Design Optimisation¶

Lecture Outline¶

Part 1

Database Design
Design Guidelines — Central Guidelines (1–4)
Design Optimisation
Functional Dependency Definition
Quiz

Part 2

Normalisation: 1NF, 2NF, 3NF
Superkeys
Boyce-Codd Normal Form (BCNF)
Quiz

Database Design¶

In previous lectures we have discussed various aspects of database design:

The Relational Model
The Entity Relationship Model
Entity Relationship Diagrams
Mapping to a Logical Database Design
Relational Database Schema

We previously looked at Functional Dependency as a modelling technique. We now revisit it as a way of assessing the quality of a relation design.

Why Formal Analysis?¶

Need a formal method for analysing how relations and attributes are grouped
A measure of appropriateness or quality, other than the intuition of the designer
To assess the quality of the design

Measures¶

Design guidelines
Functional Dependencies
Normalisation

Design Guidelines¶

A set of informal guidelines that can be used as measures to determine the quality of a relation schema design.

Measure	Description
1	Attribute Semantics
2	Reduction of Redundancy
3	Reduction of NULLs
4	Generation of Spurious Tuples

These measures are not always independent of one another.

Guideline 1 — Attribute Semantics¶

Attributes belonging to a relation have certain real-world meaning. The semantics of a relation refers to its meaning resulting from the interpretation of attribute values in a tuple.

Careful ER modelling and accurate mapping to logical design help ensure that a relational schema design has clear meaning.

Guideline 1¶

Design a relation schema so that it is easy to explain its meaning.

Give relations and attributes meaningful names.

Do not combine attributes from multiple entity types and relationship types into a single relation.

The result should be straightforward to interpret and easy to explain.

Violating Guideline 1¶

These relations violate Guideline 1 by unnecessarily mixing attributes from distinct real-world entities:

Employee and Department
Project and Employee

Guideline 2 — Reduction of Redundancy¶

One goal of database schema design is to minimise storage space used. Grouping attributes into relational schema has a significant effect on storage space by reducing the storage of redundant information (e.g. information unnecessarily duplicated).

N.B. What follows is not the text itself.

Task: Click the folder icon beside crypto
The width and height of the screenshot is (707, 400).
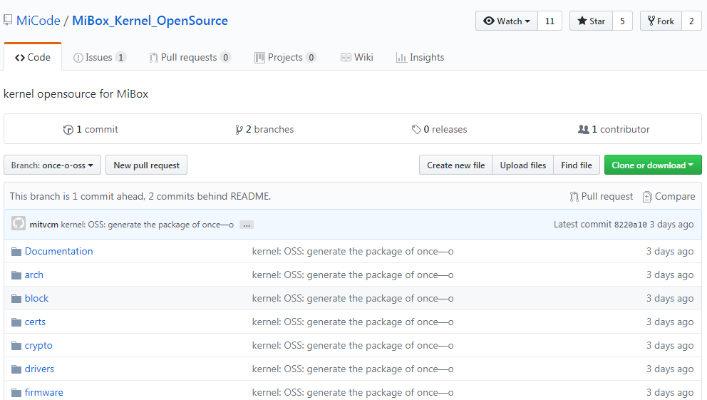Action: coord(16,345)
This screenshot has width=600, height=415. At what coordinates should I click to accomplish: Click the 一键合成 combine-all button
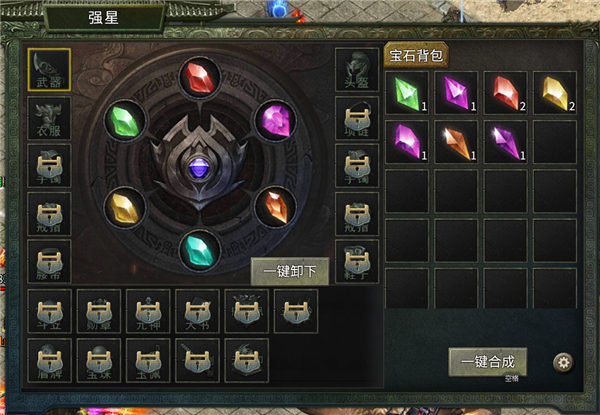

Storing merged entities in single relations leads to update anomalies, classified into:

Insertion anomalies
Deletion anomalies
Modification anomalies

Guideline 2¶

Design the relation schemas so that no insertion, deletion or modification anomalies are present.

If anomalies are present, note them clearly and ensure all application programs operate correctly.

This second guideline is consistent with Guideline 1.

Insert Anomalies¶

To insert a new employee into EMP_DEPT it is necessary to include either:

All attribute values for the department the employee works for, or
NULLs, if the employee is not yet assigned

Consistency becomes an issue. Inserting a new department is difficult.

Deletion Anomalies¶

Deletion of Employees and Departments is inextricably linked:

If we delete the last employee currently assigned to a particular department, the information related to that department is lost from the database.

This problem does not occur if using separate relations.

Modification Anomalies¶

Modification makes consistency an issue. If the manager of a department is changed:

It is necessary to update the tuples of every employee who works for that department
Records can easily get out of sync

This problem does not occur if using separate relations.

Guideline 3 — Reduction of NULLs¶

Avoid placing attributes in a relation schema whose values may frequently be NULL.

If NULLs are unavoidable, ensure they apply in exceptional cases and not the majority of tuples.
Using space efficiently and avoiding NULL values are the main criteria for deciding upon attribute inclusion or exclusion.
If excluded, create a separate relation for that attribute.

Why Avoid NULLs?¶

If many attributes do not apply to all tuples of a relation, you end up with many NULL values:

Wastes storage space
Can make understanding attribute meanings more difficult
Leads to difficulty with Joins
Difficulty with aggregate functions
COUNT and SUM

What Does NULL Mean?¶

A NULL value may typically have two interpretations:

Interpretation	Example
Missing but inapplicable	Zip Code for Irish addresses (although we do now have EirCode!)
Missing but applicable	An employee's date of birth is empty
Unknown	—
Known but absent	—

Violating Guideline 3¶

If only 15% of employees have an office, then including an Office_Number attribute in the EMPLOYEE relation would violate Guideline 3.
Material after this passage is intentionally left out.